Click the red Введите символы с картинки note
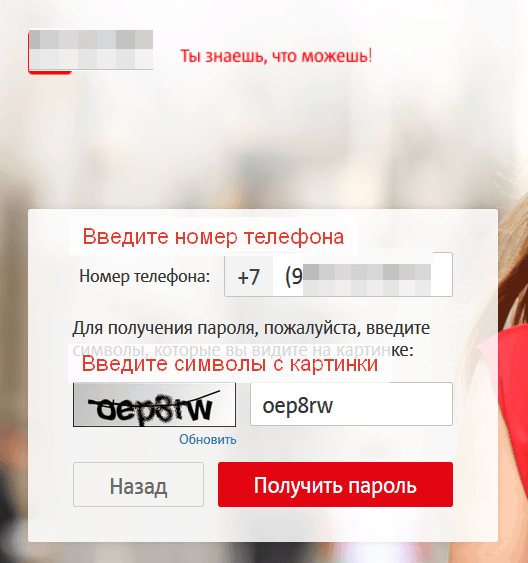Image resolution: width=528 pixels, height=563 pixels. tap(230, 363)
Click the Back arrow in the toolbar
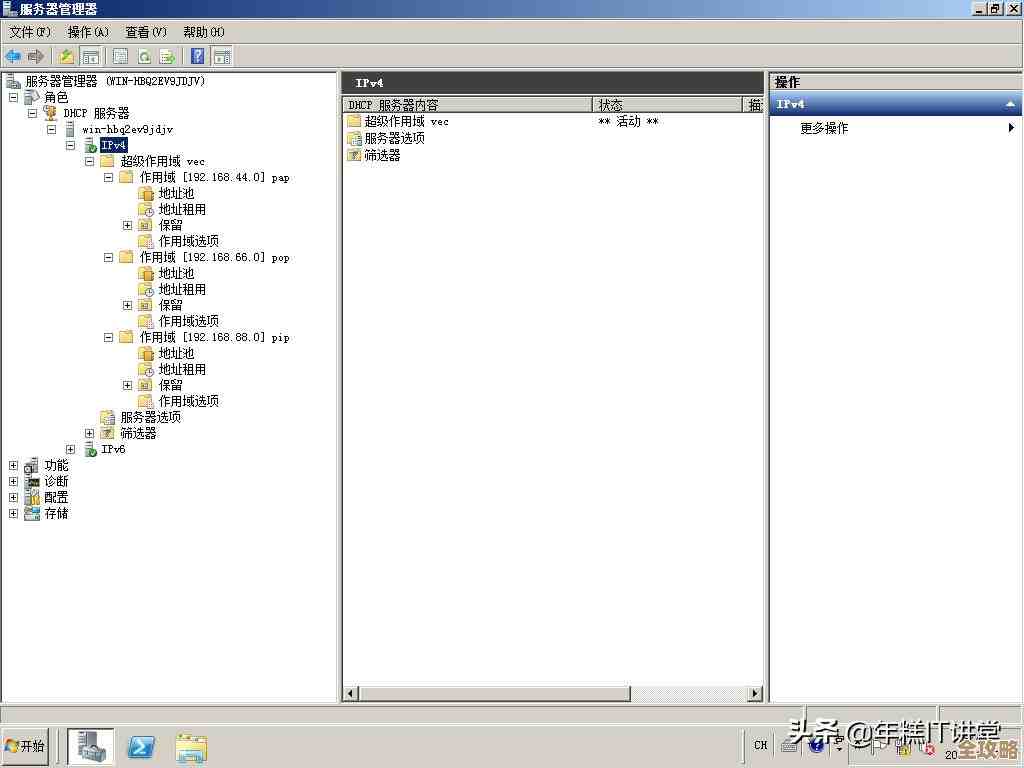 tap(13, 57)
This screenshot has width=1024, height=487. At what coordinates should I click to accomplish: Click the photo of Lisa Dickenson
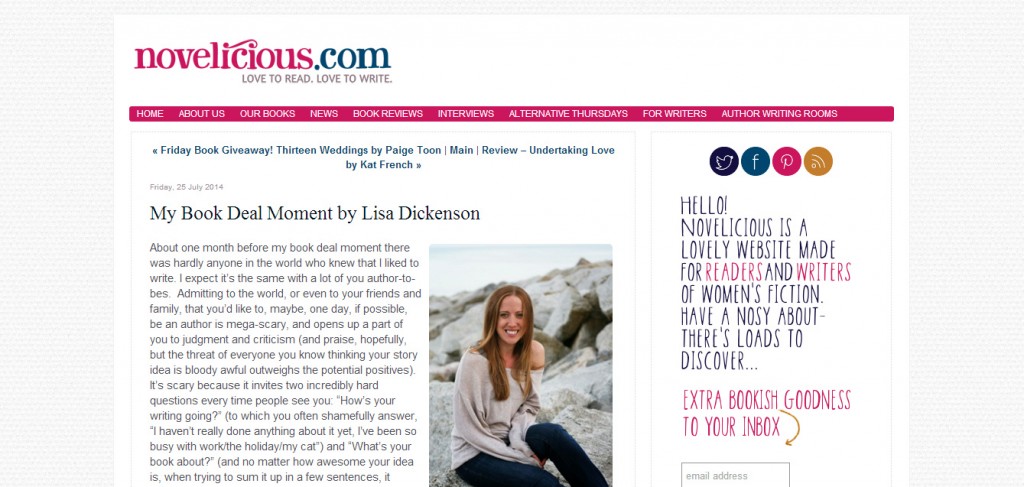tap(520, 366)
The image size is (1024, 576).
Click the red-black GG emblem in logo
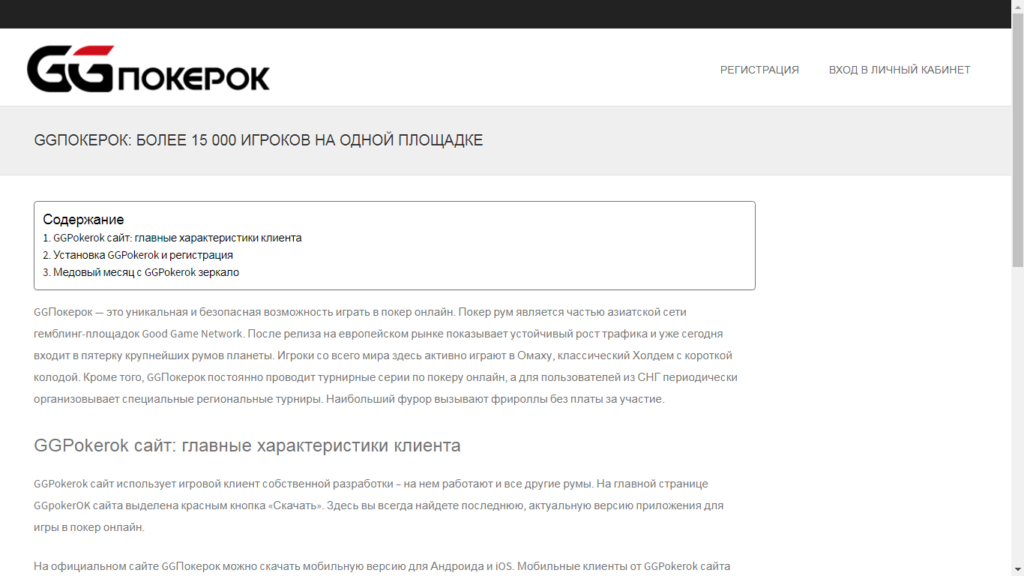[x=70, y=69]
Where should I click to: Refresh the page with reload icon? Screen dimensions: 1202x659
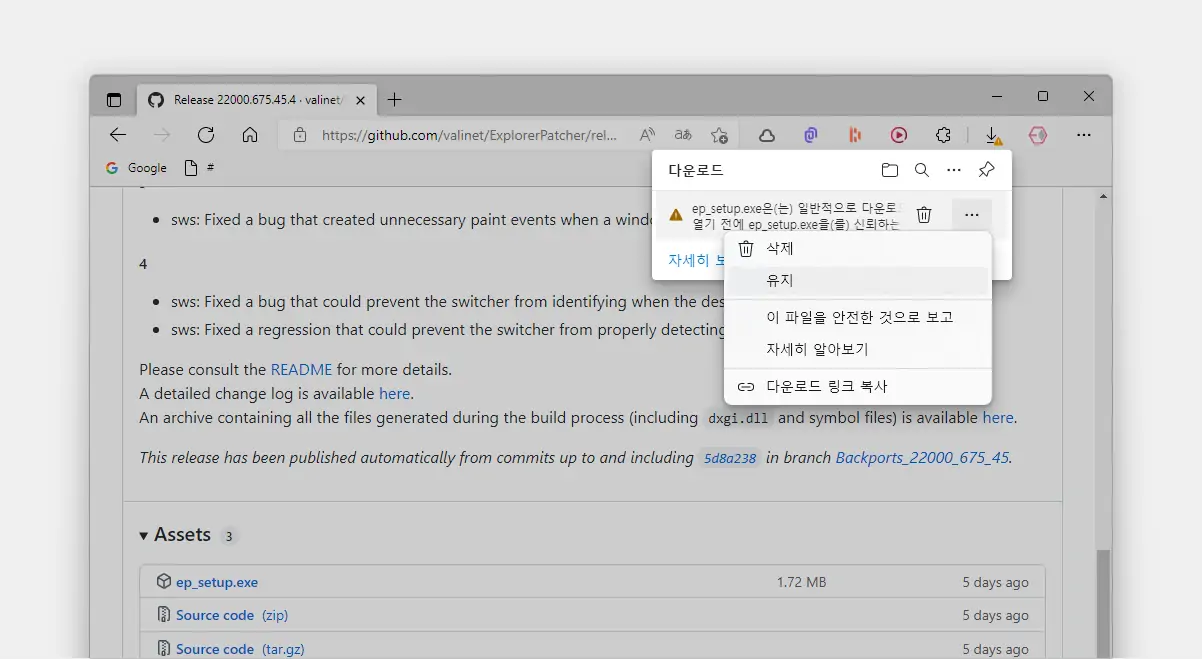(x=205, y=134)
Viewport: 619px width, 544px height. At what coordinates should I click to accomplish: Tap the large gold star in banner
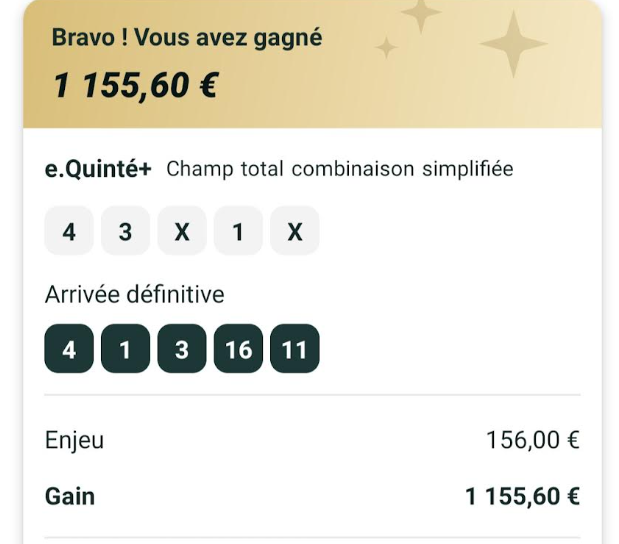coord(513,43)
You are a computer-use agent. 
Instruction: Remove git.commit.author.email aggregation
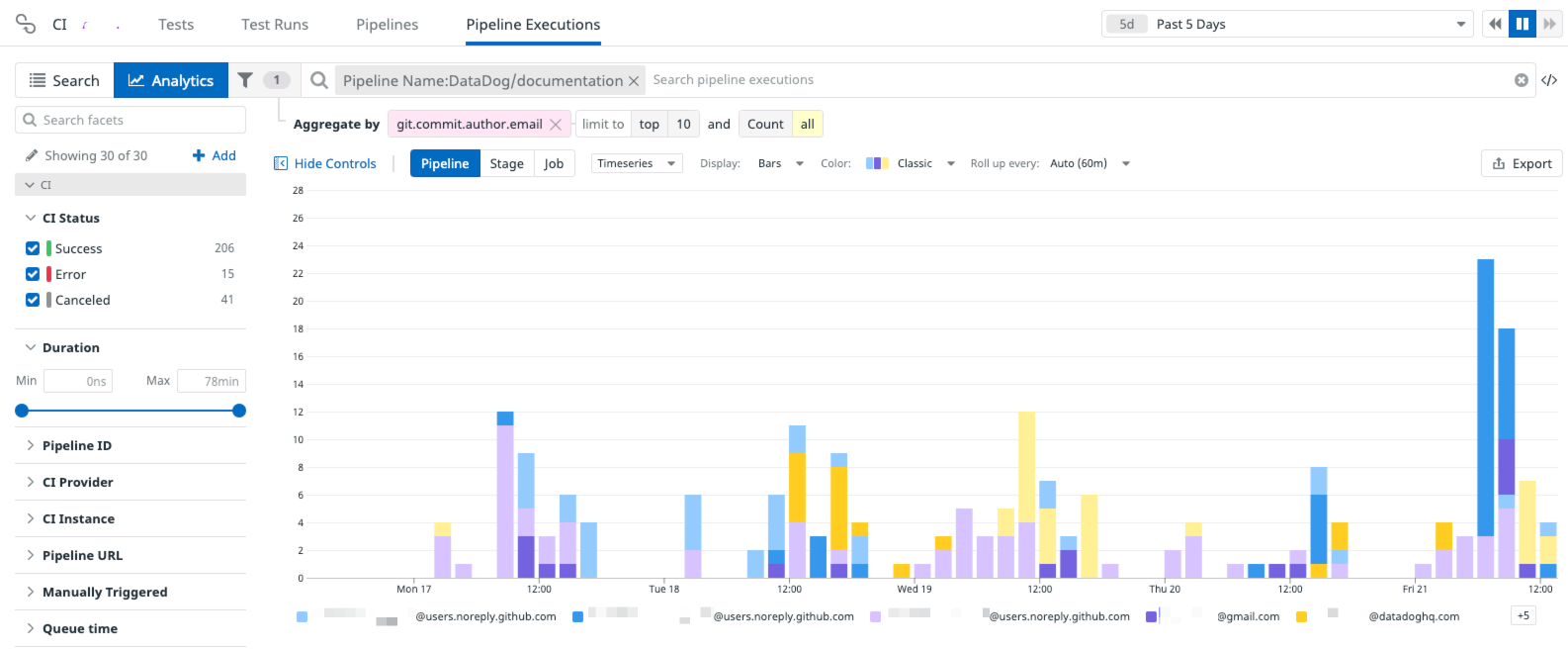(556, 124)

--------------------

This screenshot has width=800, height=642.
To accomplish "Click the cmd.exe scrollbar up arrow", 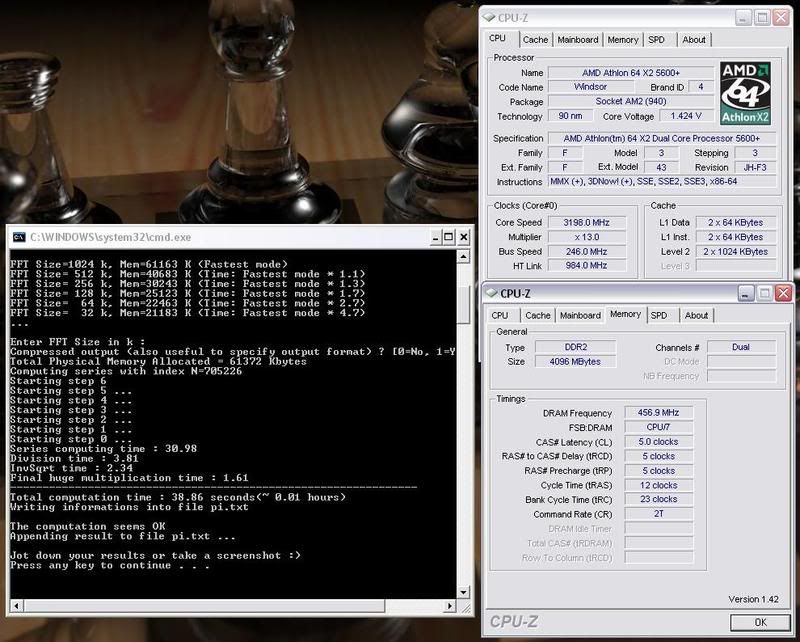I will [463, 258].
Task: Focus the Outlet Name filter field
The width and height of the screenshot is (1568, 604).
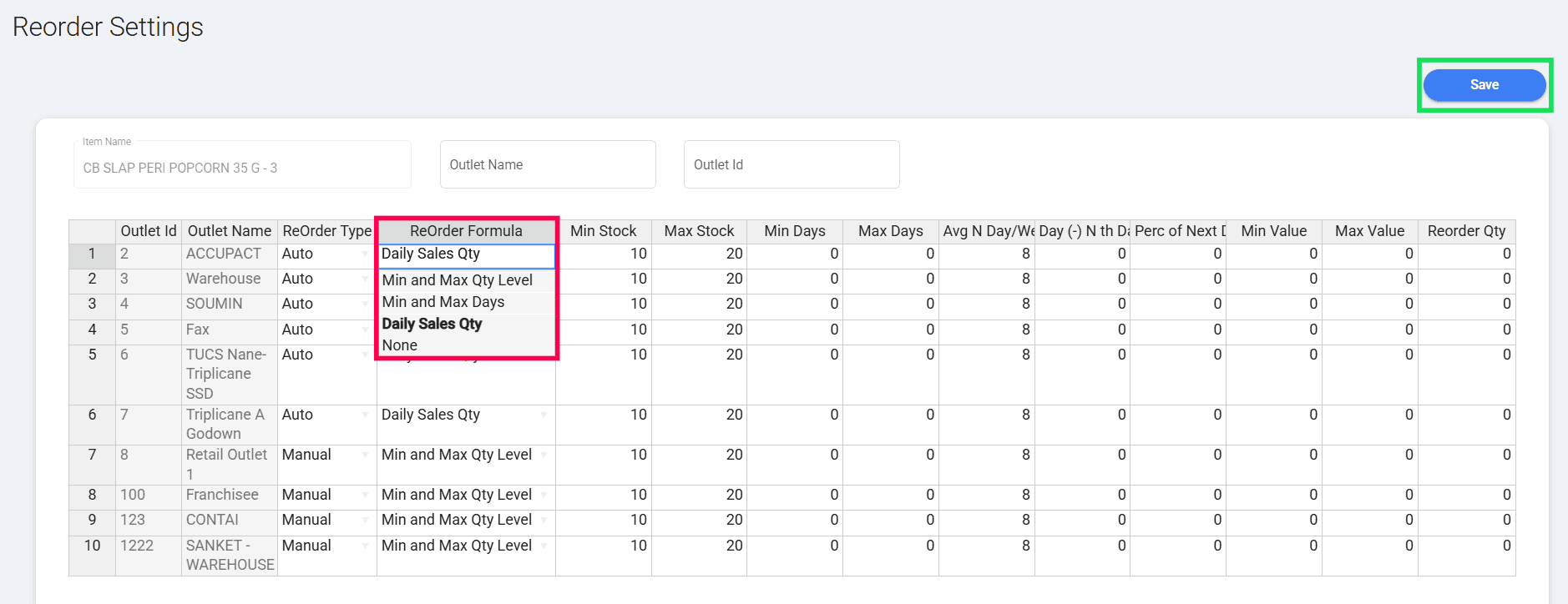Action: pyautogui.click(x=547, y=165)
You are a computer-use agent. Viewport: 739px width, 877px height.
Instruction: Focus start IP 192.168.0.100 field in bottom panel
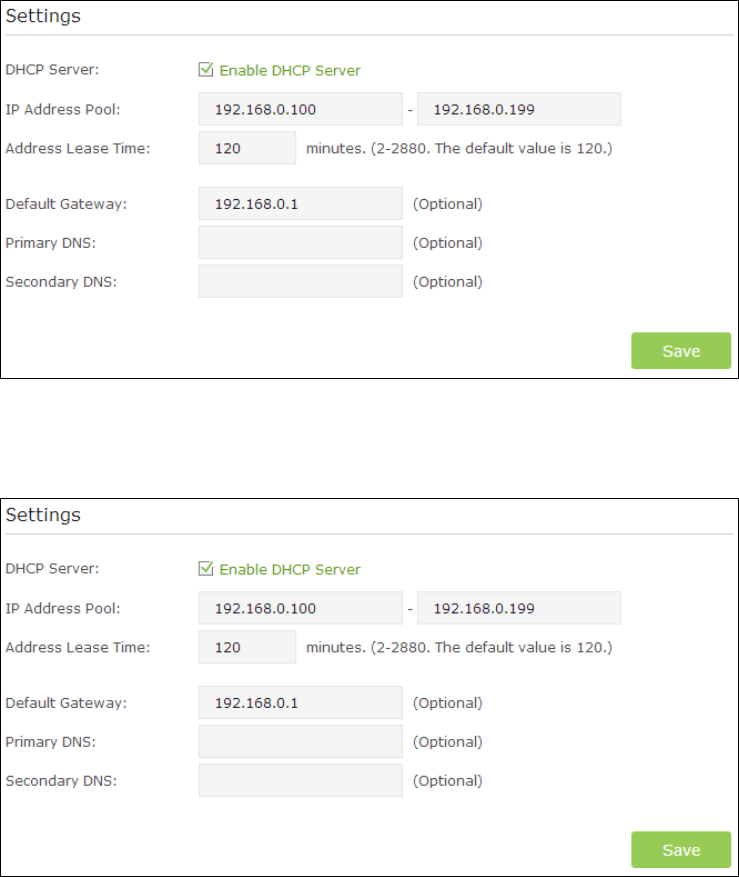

--------------------

§ **WHAT TO WORK ON**
Out of the data above, return each line where the word "computer" can be found.

§ **RESPONSE FOR THIS EXERCISE**
You are a computer-use agent. 
You are a computer-use agent. Viewport: 739px width, 877px height.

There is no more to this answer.